Why Kubernetes? Google Cloud Event Follow-up
This April Google organised the first Google Cloud Event here in Malta. During that event I presented our reasons, as a company, for moving to Kubernetes. Many have reached out after the presentation to discuss further and some suggested publishing our motivations online for reference. So here I am typing away !
Cathedrals vs Baazars
Back in 2006 the world was definitely a simpler place. Large deployments consisted of a couple of servers, API response times were measured in seconds and customers were tolerant to hours of downtime. Today, large deployments consist of hundreds (even thousands) of servers, customers demand sub-second response times and downtimes are not tolerated at all.

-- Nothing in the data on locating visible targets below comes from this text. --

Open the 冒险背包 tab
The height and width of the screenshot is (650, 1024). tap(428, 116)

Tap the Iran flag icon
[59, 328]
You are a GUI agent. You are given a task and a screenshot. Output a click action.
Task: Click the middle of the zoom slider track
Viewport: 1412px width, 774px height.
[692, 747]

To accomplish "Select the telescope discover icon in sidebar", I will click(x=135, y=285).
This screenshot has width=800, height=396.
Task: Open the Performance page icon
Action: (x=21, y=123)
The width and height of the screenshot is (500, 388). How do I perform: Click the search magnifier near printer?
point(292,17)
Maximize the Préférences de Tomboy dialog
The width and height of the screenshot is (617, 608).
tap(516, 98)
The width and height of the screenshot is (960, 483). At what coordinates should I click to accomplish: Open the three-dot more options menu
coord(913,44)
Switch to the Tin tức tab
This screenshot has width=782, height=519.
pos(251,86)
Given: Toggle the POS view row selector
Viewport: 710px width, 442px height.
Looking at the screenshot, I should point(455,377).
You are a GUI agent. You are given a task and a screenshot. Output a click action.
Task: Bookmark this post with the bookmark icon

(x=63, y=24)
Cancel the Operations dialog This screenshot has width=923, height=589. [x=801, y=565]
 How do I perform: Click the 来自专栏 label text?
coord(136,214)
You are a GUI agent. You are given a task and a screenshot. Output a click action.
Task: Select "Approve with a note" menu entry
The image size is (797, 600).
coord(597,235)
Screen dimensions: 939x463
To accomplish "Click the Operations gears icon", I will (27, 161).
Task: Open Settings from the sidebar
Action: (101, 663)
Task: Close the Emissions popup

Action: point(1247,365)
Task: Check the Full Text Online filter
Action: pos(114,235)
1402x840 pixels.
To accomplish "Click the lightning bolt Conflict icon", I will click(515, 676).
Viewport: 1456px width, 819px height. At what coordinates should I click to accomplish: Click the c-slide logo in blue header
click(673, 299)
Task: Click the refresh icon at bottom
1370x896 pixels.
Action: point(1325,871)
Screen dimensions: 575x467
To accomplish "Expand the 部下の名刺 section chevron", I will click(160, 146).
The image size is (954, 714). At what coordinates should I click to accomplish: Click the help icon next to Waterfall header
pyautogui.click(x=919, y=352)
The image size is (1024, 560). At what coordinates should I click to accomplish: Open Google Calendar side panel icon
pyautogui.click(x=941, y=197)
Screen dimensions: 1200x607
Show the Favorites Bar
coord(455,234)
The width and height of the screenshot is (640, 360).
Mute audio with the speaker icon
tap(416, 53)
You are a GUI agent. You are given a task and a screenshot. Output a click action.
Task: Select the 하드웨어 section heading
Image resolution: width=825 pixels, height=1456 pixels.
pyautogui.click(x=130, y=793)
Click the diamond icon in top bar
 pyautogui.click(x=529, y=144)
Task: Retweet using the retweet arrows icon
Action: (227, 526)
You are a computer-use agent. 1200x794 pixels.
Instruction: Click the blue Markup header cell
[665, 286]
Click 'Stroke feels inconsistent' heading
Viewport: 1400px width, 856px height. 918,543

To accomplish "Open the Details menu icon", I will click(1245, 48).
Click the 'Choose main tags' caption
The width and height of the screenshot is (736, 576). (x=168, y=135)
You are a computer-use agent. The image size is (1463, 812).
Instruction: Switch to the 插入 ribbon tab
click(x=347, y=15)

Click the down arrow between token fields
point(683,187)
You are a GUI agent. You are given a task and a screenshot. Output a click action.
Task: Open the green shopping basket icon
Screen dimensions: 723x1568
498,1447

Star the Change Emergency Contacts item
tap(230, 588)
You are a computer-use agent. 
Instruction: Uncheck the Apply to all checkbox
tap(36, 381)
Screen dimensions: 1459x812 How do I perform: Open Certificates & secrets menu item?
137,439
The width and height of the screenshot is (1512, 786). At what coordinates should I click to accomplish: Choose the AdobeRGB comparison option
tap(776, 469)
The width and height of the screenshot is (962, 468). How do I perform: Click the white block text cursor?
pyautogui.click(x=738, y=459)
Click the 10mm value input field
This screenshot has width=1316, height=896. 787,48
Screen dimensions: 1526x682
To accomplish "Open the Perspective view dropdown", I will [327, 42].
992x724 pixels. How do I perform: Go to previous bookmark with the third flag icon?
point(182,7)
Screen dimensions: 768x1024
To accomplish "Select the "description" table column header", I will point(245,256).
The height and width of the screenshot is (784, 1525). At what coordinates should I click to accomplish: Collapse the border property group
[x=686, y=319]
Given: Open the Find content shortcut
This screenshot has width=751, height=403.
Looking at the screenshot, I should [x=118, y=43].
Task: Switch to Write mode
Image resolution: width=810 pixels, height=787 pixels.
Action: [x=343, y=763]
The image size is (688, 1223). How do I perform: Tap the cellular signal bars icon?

Since 2006 systems have grown significantly larger making scale-up infeasible. New requirements require new architectures; big monoliths need to be broken down into smaller independent components called microservices in order to be developed, maintained and scaled independently (scaled-out).
If the previous section resonated with the reactive manifesto, you are right, it sure does. Around 2014, I started following content from Jonas Bonér (@jboner), Roland Kuhn (@rolandkuhn) and Martin Odersky (@odersky) and the seeds of reactive systems were planted.
But what are reactive applications? Merriam Webster dictionary defines reactive as readily responding to stimulus. In the case of reactive applications this specifically means four things:
- React to events: reactive systems consist of a number of loosely coupled systems that need to communicate together asynchronously via messages.
- React to load: reactive systems need to handle non-uniform loads with huge variances.
- Reactive to failure: the ‘let it crash’ philosophy is ‘built-in’ into reactive system rather than patched on top. Failure is not an exceptional event but assumed.
- React to users: as a result of systems which communicate asynchronously, react to load and react to failure we can create systems which respond to users in a timely manner.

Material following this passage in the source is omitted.